Lipoprotein insertion into membranes of various complexity: lipid sorting, interfacial adsorption and protein clustering.

In a combined chemical-biological and biophysical approach we explored the membrane partitioning of the lipidated signaling proteins N-Ras and K-Ras4B into membrane systems of different complexity, ranging from one-component lipid bilayers and anionic binary and ternary heterogeneous membrane systems even up to partitioning studies on protein-free and protein-containing giant plasma membrane vesicles (GPMVs). To yield a pictorial view of the localization process, imaging using confocal laser scanning and atomic force microscopy was performed. The results reveal pronounced isoform-specific differences regarding the lateral distribution and formation of protein-rich membrane domains. Line tension is one of the key parameters controlling not only the size and dynamic properties of segregated lipid domains but also the partitioning process of N-Ras that acts as a lineactant.

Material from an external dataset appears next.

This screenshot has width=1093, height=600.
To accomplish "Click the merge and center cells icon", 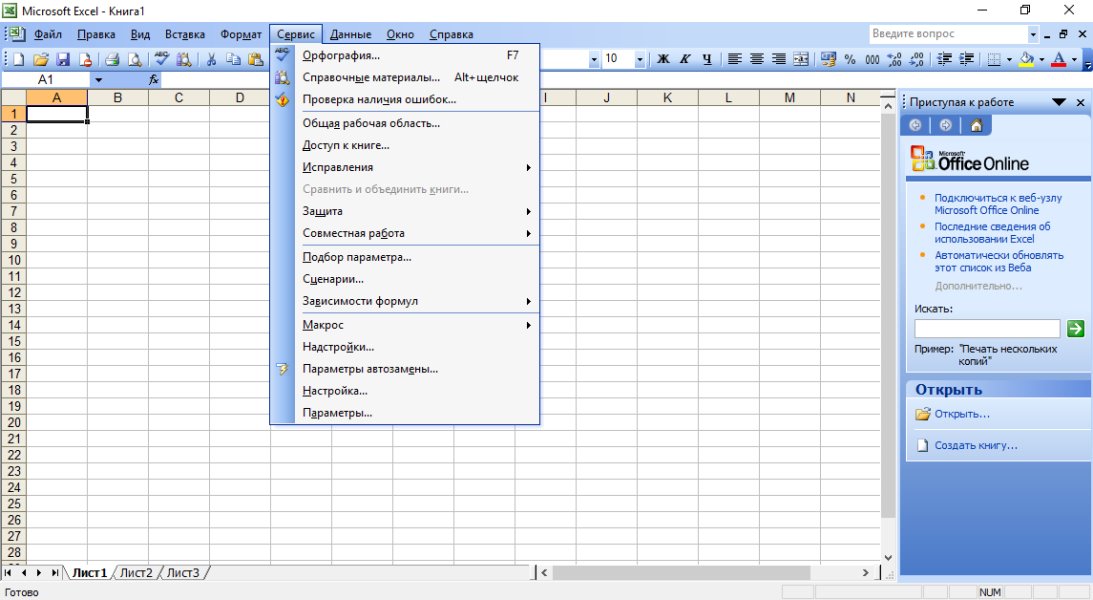I will click(x=801, y=60).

The formation of N-Ras protein clusters is even recorded for almost vanishing hydrophobic mismatch. Conversely, for K-Ras4B, selective localization and clustering are electrostatically mediated by its polybasic farnesylated C-terminus. The formation of K-Ras4B clusters is also observed for the multi-component GPMV membrane, i.e., it seems to be a general phenomenon, largely independent of the details of the membrane composition, including the anionic charge density of lipid headgroups. Our data indicate that unspecific and entropy-driven membrane-mediated interactions play a major role in the partitioning behavior, thus relaxing the need for a multitude of fine-tuned interactions. Such a scenario seems also to be reasonable recalling the high dynamic nature of cellular membranes. Finally, we note that even relatively simple models of heterogeneous membranes are able to reproduce many of the properties of much more complex biological membranes.